### Records to use

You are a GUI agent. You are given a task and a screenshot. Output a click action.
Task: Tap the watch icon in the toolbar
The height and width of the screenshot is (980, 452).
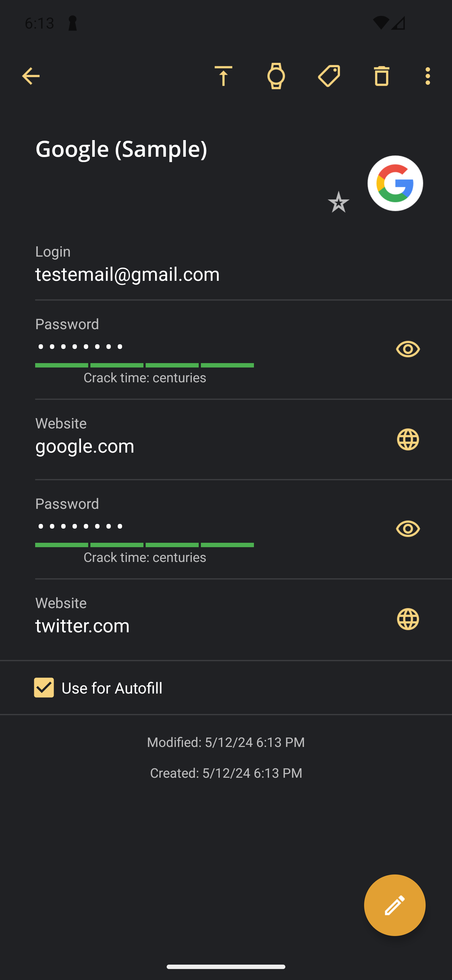coord(276,76)
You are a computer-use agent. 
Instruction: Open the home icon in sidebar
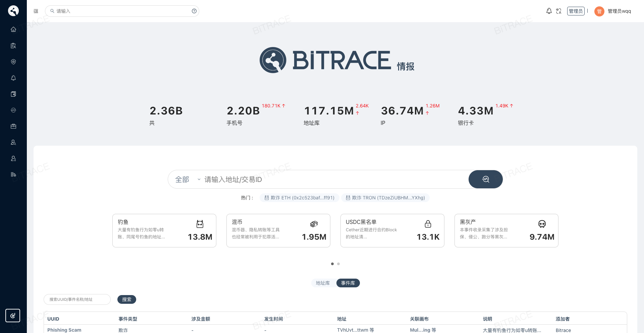13,30
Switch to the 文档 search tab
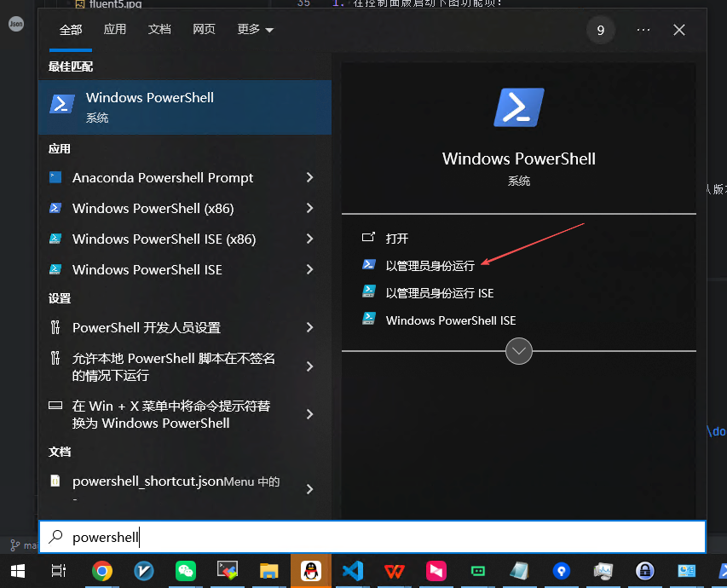Screen dimensions: 727x588 pos(160,28)
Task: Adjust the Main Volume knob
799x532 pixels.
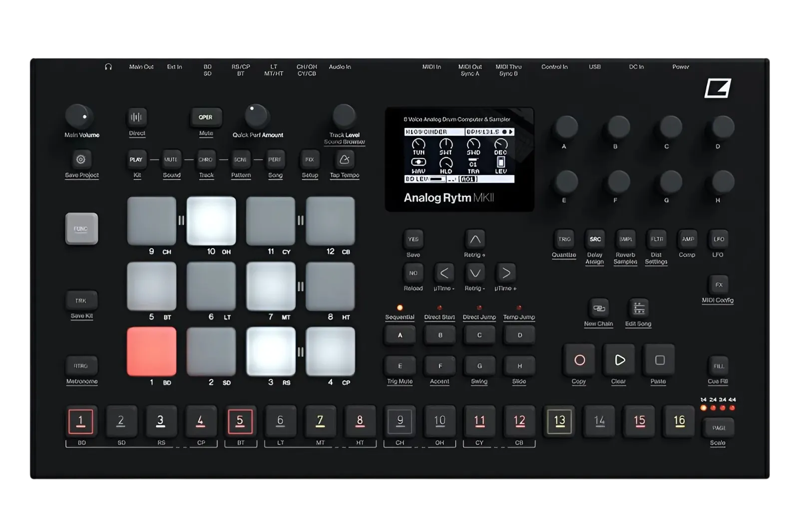Action: (78, 117)
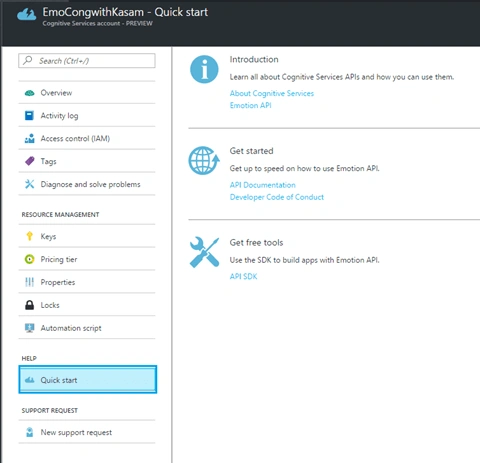Select the Quick start menu item
Viewport: 480px width, 463px height.
click(88, 380)
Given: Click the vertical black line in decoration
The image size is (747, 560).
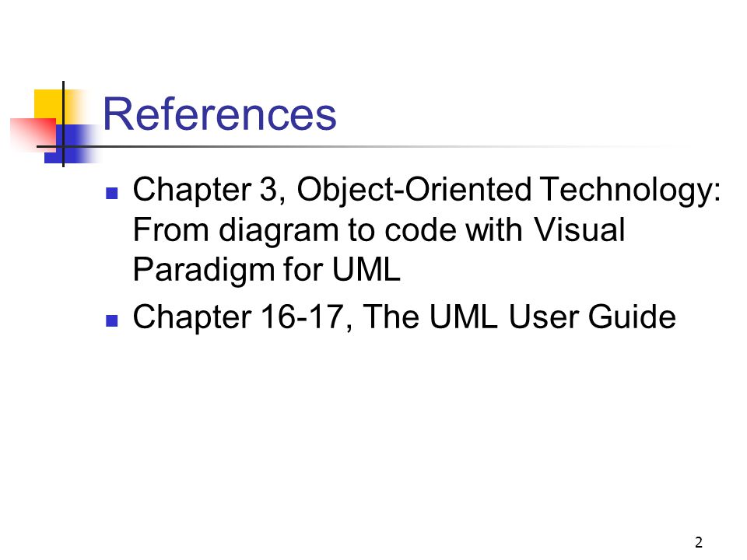Looking at the screenshot, I should click(x=63, y=124).
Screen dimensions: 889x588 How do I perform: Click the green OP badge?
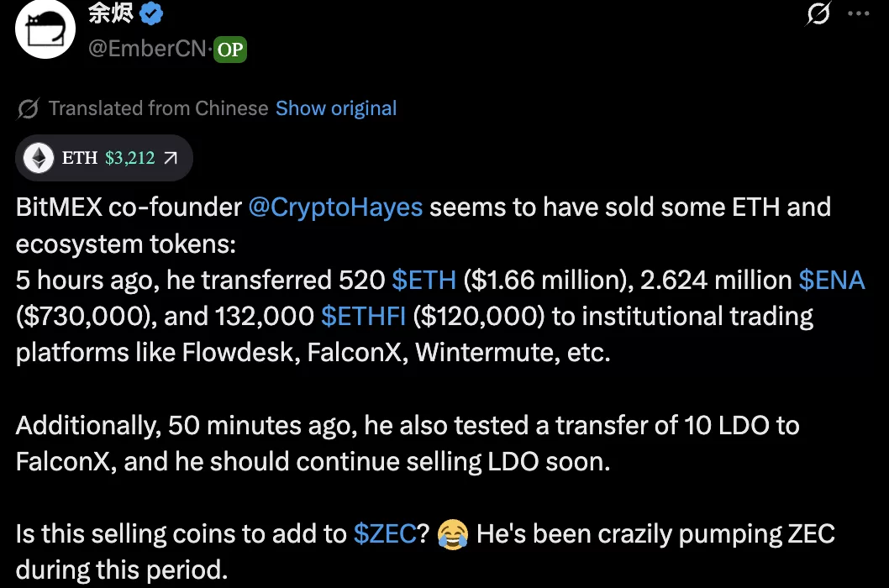pos(229,50)
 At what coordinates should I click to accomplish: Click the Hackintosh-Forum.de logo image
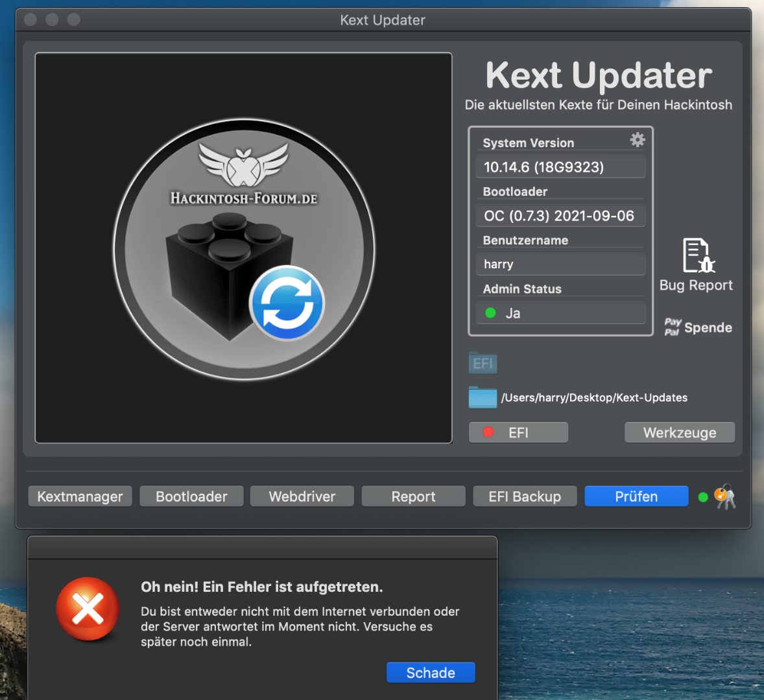[243, 175]
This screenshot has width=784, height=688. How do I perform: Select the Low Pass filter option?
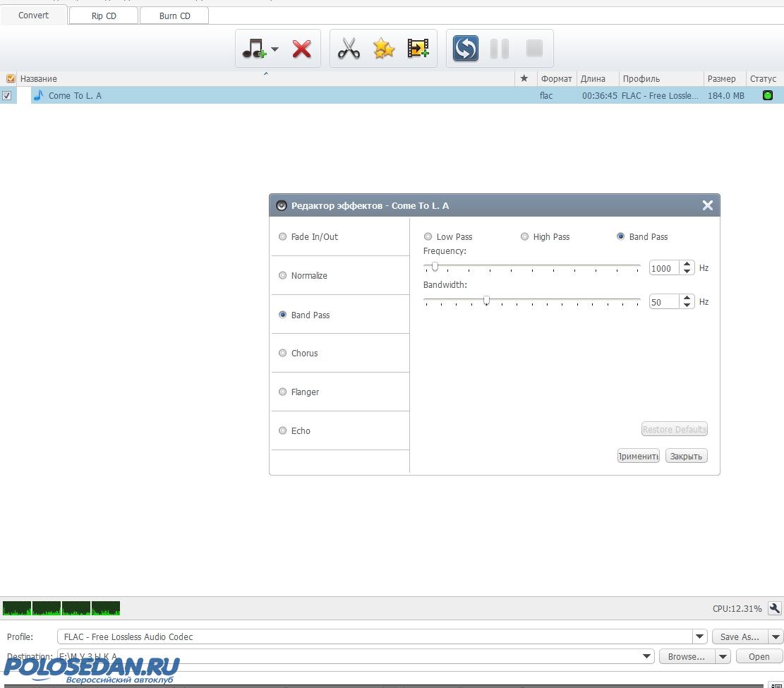pyautogui.click(x=428, y=236)
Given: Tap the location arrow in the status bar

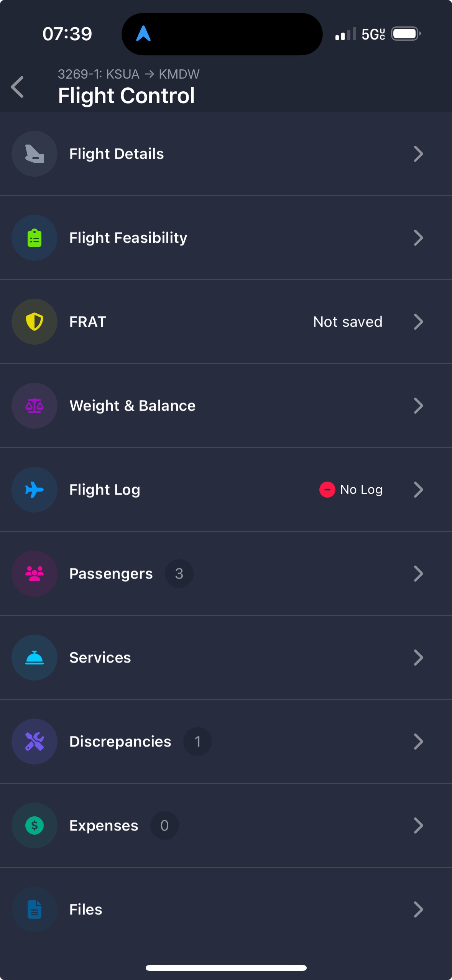Looking at the screenshot, I should coord(143,34).
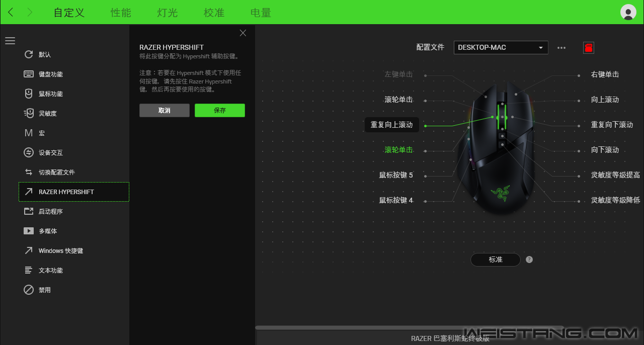This screenshot has width=644, height=345.
Task: Select the 灵敏度等级提高 button assignment
Action: 615,175
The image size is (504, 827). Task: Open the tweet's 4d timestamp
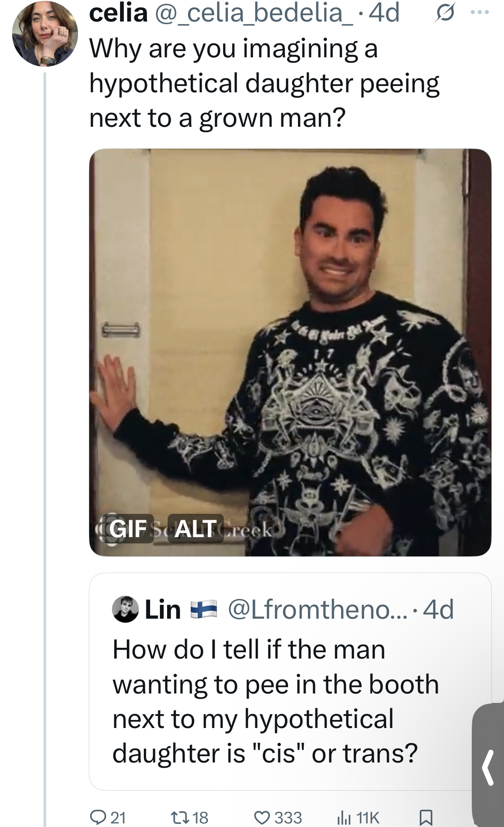384,13
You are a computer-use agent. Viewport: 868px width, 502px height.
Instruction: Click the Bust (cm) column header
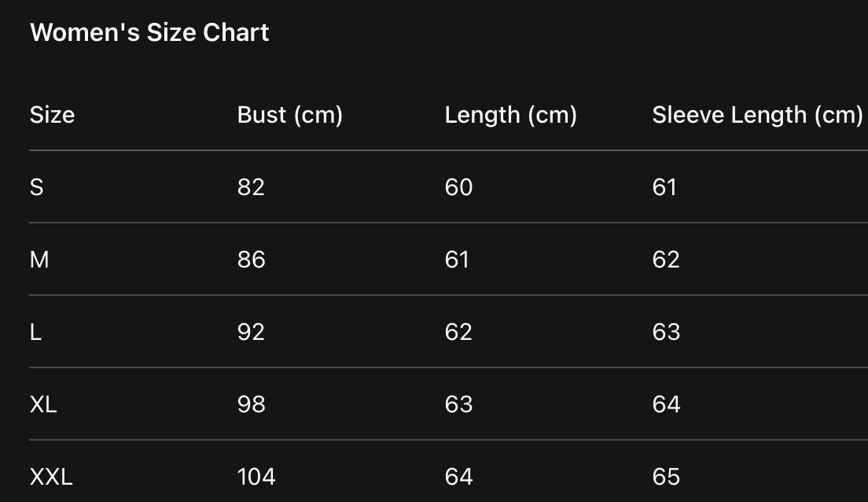click(289, 115)
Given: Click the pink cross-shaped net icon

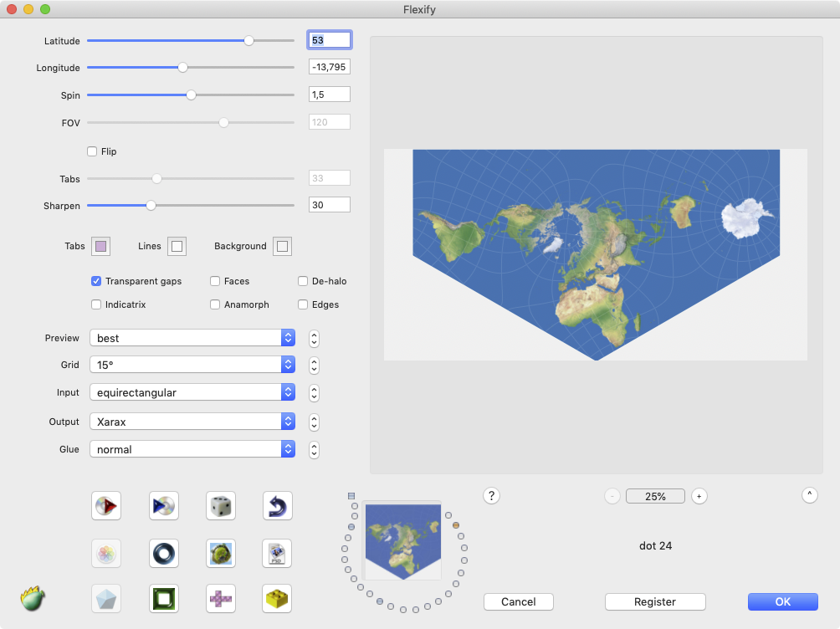Looking at the screenshot, I should click(220, 599).
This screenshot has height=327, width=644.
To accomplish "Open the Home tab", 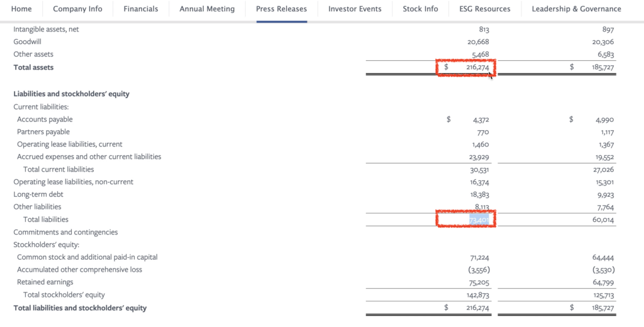I will (x=21, y=9).
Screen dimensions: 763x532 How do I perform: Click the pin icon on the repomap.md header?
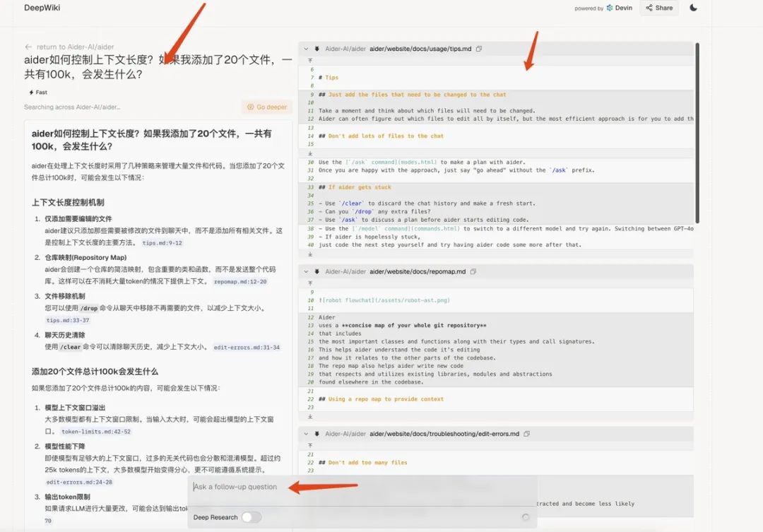[x=316, y=271]
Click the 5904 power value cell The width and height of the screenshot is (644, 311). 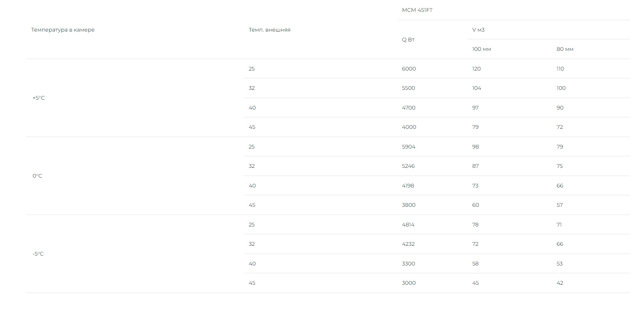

### Task item
Every line of the listing that holds "agent" should be found and copied.

### Expected answer
You are a GUI agent. You are given a task and a screenshot. Output a click action.
You are a computer-use agent. 
You are a computer-use agent. Viewport: 868px width, 502px height.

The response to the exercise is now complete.